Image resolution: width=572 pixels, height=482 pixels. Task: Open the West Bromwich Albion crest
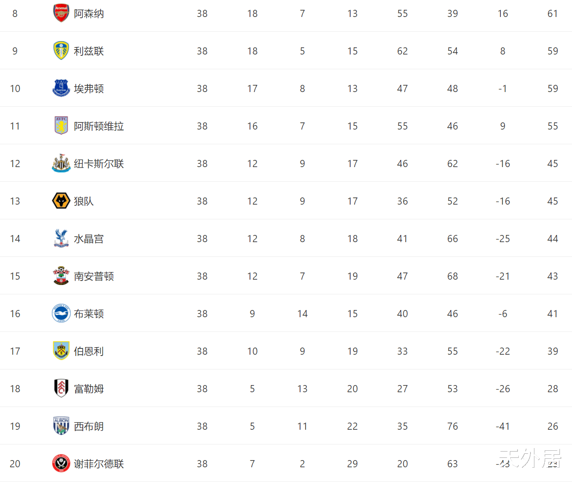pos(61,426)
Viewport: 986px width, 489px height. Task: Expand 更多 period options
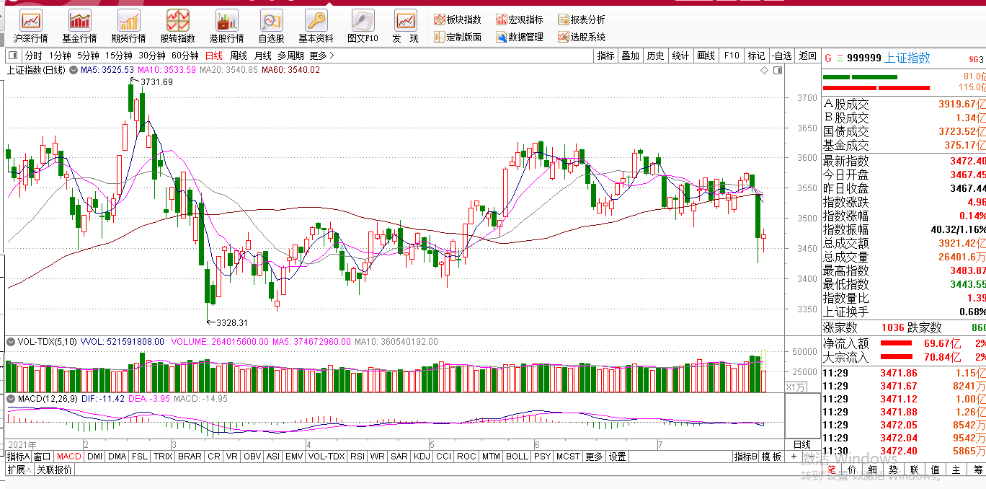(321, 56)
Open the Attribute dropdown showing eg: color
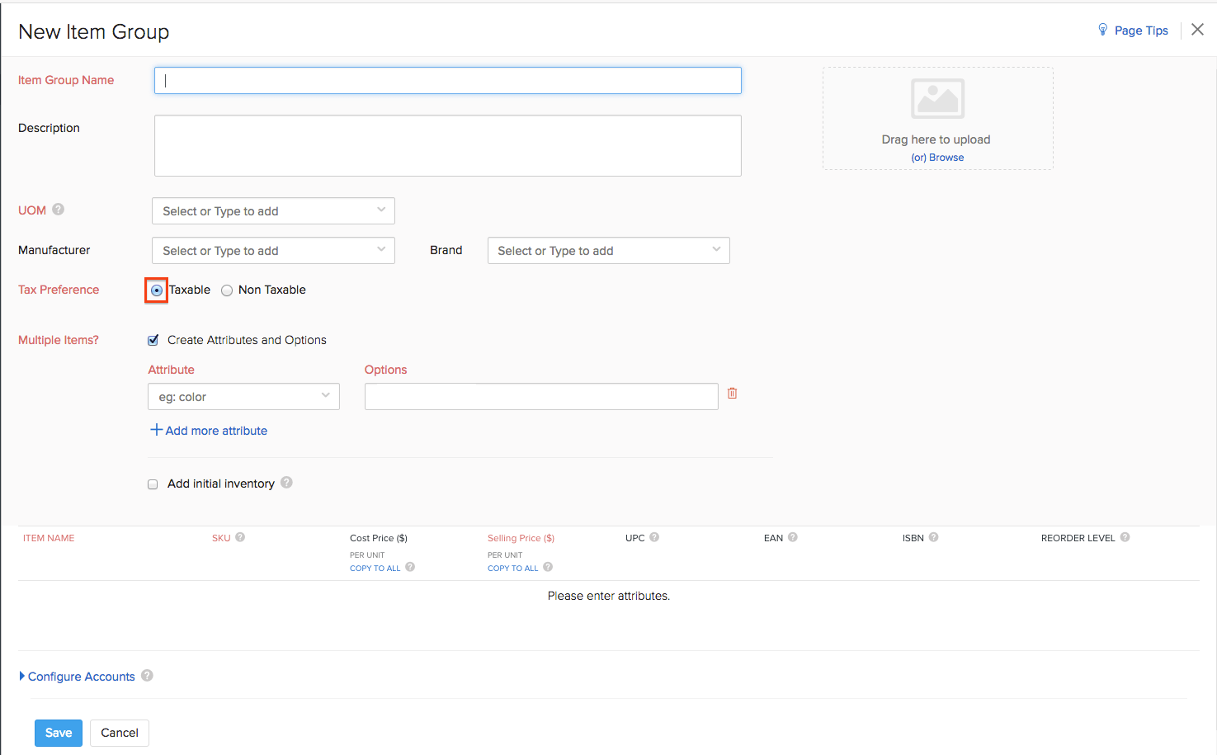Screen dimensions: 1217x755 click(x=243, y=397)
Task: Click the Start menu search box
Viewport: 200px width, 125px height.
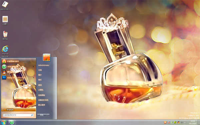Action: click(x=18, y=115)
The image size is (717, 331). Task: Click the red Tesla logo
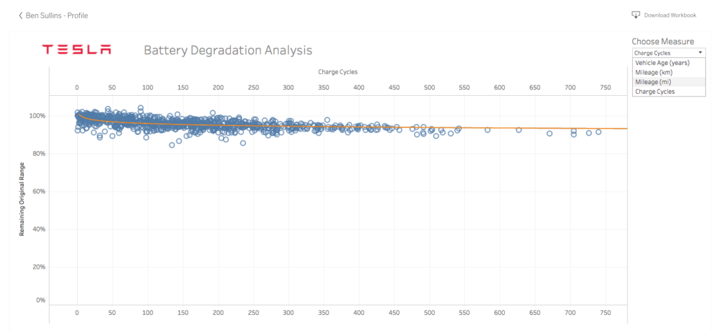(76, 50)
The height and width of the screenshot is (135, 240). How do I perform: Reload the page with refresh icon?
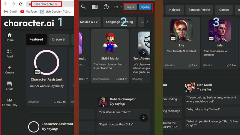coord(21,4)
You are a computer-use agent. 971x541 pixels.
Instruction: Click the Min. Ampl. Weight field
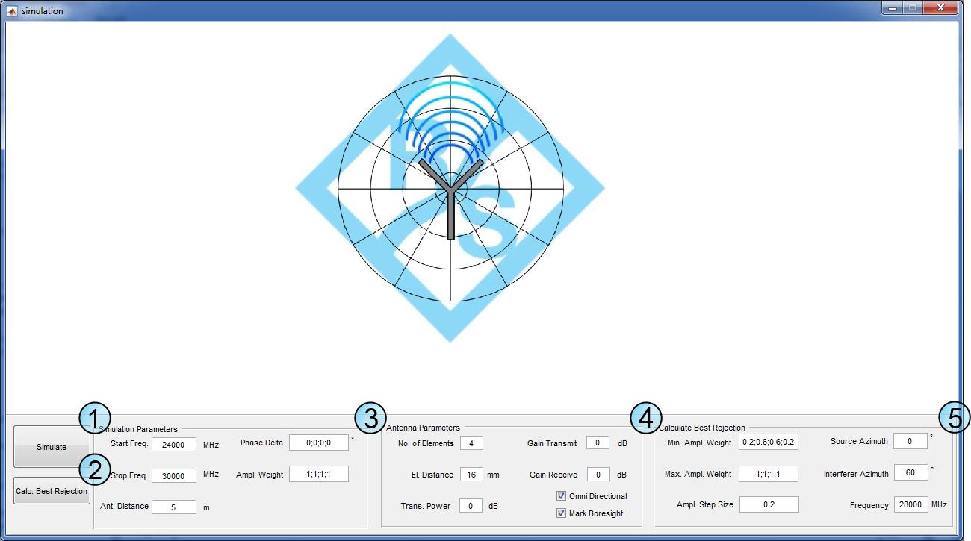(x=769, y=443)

# # # #

**What is expected:**
The copy should begin at the line containing "Viewport: 200px width, 125px height." and end at the last line of the data above; please restate those lines word for word without the pictures.

**Your response:**
Viewport: 200px width, 125px height.
Action: click(x=18, y=115)
The image size is (717, 331). Task: Click the red Tesla logo
(76, 50)
The height and width of the screenshot is (135, 240). How do I perform: Reload the page with refresh icon?
coord(21,4)
You are a computer-use agent. 971x541 pixels.
Instruction: Click the Min. Ampl. Weight field
(x=769, y=443)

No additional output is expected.